GameStop’s $56B bid to acquire eBay is running into a serious wall — and it’s made of debt.
GameStop Corp., GME
GME stock has been at the center of market chatter since CEO Ryan Cohen revealed the unsolicited takeover offer. eBay’s board flatly rejected it, calling it “neither credible nor attractive.” Cohen responded by pledging to go hostile, meaning he plans to take the proposal directly to eBay shareholders and bypass the board entirely.
The deal would be structured as half cash, half stock. At $56B, it’s one of the largest proposed transactions in e-commerce history — and a massive stretch for a company with GameStop’s balance sheet.
Moody’s laid out the math and it’s not pretty. eBay currently carries roughly $7.2B in standalone debt against LTM EBITDA of about $3.1B, putting gross leverage at around 2.3x. Manageable on its own.
But add in $20B in transaction financing plus GameStop’s existing ~$4.2B in debt, and total combined debt balloons to around $31.4B. That’s a 400%+ jump relative to eBay’s current capital structure.
Moody’s estimates annualized interest costs on the new debt could exceed $1B. eBay generated roughly $900M in free cash flow in 2025. GameStop added about $600M in its last fiscal year.

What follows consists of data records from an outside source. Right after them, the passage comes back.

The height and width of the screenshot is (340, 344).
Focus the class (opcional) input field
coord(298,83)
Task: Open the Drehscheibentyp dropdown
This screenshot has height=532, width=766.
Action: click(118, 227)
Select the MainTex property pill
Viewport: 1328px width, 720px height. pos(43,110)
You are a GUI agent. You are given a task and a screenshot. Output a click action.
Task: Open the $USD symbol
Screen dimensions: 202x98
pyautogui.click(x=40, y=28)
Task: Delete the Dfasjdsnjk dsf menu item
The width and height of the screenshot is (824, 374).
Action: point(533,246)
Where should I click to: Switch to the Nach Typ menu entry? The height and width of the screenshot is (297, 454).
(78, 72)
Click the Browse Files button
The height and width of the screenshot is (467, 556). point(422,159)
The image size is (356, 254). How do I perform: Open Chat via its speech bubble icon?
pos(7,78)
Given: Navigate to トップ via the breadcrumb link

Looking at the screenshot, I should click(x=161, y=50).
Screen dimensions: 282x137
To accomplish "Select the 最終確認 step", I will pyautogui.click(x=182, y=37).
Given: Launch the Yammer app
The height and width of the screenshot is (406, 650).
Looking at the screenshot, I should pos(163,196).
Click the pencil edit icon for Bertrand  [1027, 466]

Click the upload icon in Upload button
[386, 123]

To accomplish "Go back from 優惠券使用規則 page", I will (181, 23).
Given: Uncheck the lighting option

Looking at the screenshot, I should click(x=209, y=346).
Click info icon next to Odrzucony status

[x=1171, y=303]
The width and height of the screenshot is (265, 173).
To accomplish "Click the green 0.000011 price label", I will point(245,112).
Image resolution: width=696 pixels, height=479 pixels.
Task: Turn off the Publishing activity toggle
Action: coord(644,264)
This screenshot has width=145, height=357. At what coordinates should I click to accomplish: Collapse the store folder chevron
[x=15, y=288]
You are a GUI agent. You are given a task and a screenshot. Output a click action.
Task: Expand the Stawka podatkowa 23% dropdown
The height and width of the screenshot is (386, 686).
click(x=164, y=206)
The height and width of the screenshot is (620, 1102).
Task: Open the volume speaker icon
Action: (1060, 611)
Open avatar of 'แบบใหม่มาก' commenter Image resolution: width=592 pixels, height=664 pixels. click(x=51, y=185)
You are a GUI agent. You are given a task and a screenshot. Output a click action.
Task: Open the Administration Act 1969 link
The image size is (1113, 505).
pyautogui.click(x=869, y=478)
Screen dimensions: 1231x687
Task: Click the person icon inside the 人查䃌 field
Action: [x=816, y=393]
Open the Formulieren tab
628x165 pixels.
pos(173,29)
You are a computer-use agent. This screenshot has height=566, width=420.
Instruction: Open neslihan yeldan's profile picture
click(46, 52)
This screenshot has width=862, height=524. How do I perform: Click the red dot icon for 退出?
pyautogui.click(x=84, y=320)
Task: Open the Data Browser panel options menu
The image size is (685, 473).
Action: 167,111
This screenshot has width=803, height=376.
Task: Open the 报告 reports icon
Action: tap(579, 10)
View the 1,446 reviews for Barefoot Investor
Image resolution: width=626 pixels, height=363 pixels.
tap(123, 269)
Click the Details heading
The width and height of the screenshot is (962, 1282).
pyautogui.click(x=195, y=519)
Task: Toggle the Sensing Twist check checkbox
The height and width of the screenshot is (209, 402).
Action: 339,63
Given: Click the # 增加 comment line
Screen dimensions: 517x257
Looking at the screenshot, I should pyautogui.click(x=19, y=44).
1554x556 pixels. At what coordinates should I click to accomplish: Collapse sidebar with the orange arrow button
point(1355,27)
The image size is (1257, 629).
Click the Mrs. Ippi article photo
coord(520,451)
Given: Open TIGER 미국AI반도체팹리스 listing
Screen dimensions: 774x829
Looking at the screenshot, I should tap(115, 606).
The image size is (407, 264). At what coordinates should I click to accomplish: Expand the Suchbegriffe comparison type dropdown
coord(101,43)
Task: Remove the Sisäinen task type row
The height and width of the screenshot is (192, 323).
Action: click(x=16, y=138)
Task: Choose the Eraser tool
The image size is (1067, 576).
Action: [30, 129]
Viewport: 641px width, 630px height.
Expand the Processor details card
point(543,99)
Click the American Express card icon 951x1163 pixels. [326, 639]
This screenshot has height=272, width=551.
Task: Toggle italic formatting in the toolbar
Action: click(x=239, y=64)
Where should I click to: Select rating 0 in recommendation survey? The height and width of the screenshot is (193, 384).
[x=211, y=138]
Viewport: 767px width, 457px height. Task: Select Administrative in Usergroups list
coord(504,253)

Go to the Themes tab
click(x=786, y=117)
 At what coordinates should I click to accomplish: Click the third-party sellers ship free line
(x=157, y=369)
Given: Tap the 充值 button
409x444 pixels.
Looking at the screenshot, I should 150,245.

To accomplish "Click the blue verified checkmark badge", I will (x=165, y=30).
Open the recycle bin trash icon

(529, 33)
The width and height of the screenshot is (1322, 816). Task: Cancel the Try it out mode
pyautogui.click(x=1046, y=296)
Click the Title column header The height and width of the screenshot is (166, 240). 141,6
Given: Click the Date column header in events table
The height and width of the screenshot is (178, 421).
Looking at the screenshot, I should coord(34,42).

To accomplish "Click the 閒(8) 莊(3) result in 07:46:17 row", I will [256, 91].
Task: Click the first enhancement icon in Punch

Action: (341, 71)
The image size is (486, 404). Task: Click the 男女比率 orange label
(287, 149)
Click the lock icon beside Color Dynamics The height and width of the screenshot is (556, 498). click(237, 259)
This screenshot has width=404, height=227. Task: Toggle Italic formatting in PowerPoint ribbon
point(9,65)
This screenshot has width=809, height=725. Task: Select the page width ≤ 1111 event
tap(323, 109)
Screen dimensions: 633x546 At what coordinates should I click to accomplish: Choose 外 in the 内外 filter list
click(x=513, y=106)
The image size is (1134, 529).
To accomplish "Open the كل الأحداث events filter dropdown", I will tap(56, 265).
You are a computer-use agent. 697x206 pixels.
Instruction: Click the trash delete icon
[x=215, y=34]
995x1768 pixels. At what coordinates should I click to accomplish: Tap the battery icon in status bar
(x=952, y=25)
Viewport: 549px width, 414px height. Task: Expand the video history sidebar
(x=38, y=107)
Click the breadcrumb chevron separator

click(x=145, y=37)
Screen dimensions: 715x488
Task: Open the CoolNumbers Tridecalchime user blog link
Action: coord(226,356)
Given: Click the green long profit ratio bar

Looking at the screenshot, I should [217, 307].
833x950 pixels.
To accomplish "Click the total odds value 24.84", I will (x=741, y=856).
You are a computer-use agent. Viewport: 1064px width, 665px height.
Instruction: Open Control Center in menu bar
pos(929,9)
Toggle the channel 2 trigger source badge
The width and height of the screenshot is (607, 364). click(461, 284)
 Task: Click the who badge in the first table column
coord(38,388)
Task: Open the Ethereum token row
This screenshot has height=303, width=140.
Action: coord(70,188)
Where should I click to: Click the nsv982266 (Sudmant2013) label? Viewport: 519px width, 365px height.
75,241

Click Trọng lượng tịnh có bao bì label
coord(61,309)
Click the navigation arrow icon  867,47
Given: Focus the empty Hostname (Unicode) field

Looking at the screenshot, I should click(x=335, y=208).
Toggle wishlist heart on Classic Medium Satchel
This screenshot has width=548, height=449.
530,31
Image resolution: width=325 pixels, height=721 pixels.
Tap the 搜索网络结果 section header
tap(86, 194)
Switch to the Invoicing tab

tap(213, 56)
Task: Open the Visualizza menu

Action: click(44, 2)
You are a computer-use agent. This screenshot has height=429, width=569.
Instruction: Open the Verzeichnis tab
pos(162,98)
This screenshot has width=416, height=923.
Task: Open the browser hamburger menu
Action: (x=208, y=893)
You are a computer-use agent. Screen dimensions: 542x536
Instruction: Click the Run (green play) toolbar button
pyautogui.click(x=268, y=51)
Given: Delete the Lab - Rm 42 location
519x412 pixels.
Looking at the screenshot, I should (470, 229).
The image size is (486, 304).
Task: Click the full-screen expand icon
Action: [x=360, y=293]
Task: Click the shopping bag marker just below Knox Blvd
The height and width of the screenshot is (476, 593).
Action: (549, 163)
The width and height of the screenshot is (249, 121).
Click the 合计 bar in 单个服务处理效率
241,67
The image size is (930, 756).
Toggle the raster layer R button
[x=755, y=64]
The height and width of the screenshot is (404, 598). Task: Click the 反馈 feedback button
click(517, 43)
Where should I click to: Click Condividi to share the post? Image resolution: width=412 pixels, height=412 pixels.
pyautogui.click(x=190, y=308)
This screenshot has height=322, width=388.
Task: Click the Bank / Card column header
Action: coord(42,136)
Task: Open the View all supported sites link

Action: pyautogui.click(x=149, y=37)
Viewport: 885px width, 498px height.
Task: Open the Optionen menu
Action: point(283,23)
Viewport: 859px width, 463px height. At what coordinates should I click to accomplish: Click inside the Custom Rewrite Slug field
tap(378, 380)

Even combined, the math is tight — especially when you factor in the cash costs needed to actually achieve the synergies GameStop is promising.
GameStop is targeting around $2B in annualized synergies within 12 months of closing. The bulk of those savings — 60% — would come from sales and marketing cuts, with the rest split between G&A and product development. Moody’s puts the deleveraging potential at roughly 3.25x if synergies are fully realized, but that’s a big if.
Getting investment-grade credit status for the combined entity is seen as a potential condition of the deal. Bloomberg flagged that outcome as uncertain given the debt load involved.
That uncertainty matters. Without investment-grade ratings, borrowing costs could be higher, making the already-thin free cash flow math even harder to work.
GameStop has quietly built a roughly 5% stake in eBay, which gives it some standing to push the proposal directly to shareholders. That sets up a possible proxy fight at eBay’s next shareholder meeting.
Meanwhile, high-profile investor Michael Burry has already exited his GME position, citing concerns over debt levels and potential dilution. Insider selling has also been reported, adding to the noise around the deal.
GameStop filed to increase its authorized Class A shares ahead of all this, which some investors read as preparation for a stock-based financing component.
The situation remains fluid. Watch for any revised terms from GameStop, movement on a proxy slate, or updates on co-financing arrangements.